## TASK ITEM
Could you copy each line of the entries that contains "chart"?

Extracted records
++++++

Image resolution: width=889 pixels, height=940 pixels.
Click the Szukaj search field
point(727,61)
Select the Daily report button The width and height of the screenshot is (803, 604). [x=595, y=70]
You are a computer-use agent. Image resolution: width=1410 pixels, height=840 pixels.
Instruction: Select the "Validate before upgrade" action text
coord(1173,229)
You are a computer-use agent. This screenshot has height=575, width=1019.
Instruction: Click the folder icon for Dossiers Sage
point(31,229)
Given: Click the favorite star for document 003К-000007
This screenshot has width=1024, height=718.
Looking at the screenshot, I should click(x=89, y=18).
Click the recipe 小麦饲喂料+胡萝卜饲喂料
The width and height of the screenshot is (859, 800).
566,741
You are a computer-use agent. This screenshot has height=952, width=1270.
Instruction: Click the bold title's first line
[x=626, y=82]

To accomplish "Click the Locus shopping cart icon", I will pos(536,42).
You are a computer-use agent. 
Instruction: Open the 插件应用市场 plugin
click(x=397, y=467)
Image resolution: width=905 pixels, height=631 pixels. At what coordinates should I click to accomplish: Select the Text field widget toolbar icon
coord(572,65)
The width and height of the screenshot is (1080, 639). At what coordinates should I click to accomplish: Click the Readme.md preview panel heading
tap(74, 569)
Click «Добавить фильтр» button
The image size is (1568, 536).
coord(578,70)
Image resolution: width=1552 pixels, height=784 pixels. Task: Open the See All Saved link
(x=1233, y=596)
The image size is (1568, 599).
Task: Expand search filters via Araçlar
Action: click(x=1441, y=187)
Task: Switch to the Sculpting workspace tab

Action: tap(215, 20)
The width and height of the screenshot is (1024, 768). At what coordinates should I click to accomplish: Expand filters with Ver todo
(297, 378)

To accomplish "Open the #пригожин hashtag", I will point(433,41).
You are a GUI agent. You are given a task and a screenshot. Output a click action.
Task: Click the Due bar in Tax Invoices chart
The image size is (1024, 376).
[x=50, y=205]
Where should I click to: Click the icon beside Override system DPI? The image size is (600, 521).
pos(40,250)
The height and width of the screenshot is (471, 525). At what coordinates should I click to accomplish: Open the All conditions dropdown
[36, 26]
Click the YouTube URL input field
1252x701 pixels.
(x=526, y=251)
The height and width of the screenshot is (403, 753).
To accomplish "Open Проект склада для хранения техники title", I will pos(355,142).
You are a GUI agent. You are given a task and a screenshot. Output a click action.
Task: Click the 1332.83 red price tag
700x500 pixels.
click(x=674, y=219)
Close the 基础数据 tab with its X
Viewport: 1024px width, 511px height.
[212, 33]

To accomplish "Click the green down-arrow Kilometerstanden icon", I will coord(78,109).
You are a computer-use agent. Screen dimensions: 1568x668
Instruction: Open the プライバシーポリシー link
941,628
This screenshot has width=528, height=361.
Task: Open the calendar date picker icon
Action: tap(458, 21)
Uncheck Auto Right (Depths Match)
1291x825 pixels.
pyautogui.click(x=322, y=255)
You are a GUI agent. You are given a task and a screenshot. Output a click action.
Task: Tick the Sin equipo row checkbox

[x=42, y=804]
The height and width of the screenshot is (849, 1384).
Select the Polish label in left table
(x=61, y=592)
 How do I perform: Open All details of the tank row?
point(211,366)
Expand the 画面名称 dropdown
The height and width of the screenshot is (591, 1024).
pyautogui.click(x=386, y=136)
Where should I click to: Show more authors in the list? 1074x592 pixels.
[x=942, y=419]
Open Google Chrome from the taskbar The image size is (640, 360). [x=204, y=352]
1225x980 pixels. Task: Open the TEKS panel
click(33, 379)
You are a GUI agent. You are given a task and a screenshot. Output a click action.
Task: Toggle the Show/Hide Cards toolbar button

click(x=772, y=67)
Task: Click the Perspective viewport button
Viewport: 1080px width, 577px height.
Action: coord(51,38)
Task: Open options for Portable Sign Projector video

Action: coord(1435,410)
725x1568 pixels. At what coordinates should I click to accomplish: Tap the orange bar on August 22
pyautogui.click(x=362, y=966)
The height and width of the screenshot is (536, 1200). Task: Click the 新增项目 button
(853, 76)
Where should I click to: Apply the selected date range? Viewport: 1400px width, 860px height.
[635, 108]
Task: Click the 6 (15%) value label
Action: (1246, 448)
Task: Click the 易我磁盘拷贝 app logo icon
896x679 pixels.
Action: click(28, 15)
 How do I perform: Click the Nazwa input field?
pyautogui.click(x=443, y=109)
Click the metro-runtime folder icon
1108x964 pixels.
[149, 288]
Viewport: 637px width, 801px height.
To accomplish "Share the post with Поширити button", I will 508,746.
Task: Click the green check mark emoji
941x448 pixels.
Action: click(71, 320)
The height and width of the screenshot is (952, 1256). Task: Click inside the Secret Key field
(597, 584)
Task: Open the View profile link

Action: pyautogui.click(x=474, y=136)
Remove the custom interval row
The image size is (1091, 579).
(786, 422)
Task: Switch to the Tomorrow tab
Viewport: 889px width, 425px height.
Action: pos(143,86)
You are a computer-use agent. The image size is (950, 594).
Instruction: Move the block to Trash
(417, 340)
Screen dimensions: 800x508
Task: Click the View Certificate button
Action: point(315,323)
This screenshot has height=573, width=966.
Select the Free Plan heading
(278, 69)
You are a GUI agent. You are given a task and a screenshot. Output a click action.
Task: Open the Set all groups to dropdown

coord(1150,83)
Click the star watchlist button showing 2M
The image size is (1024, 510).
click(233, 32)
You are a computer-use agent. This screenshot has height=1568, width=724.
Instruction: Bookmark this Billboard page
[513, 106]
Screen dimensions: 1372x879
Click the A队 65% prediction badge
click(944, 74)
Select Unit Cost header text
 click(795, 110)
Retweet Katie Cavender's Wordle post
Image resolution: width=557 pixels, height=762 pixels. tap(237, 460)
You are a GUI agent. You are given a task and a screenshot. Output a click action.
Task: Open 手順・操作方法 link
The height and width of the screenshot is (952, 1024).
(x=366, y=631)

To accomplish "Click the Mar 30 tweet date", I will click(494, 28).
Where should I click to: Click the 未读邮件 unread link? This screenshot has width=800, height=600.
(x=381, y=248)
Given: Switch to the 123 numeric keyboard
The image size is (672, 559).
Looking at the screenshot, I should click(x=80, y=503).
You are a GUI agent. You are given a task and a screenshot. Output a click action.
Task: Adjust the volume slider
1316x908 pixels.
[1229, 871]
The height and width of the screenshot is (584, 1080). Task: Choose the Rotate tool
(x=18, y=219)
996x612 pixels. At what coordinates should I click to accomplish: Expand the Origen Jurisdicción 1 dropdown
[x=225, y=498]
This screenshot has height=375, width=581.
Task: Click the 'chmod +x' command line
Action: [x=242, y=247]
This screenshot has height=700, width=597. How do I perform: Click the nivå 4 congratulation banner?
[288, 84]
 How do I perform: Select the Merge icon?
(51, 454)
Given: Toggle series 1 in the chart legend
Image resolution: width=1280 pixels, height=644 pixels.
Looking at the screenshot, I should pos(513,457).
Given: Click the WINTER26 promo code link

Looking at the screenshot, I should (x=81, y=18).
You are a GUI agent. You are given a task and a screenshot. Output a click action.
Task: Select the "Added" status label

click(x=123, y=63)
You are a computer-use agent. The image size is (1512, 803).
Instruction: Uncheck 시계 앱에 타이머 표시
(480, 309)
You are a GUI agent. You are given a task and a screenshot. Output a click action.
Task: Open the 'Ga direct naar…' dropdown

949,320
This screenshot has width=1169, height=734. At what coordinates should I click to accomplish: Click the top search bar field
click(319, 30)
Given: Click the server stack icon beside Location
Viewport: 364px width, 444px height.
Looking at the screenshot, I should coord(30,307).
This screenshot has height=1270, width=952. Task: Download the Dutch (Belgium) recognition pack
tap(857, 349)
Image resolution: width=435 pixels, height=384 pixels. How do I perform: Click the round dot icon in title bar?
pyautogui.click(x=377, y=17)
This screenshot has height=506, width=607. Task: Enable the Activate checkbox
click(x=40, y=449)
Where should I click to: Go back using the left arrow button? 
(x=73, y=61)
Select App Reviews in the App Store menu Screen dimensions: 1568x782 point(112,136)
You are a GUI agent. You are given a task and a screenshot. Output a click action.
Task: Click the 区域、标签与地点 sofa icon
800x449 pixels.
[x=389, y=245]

++++++

## PROBLEM SOLUTION
Task: Click the Due bar in Tax Invoices chart
Given: Toggle series 1 in the chart legend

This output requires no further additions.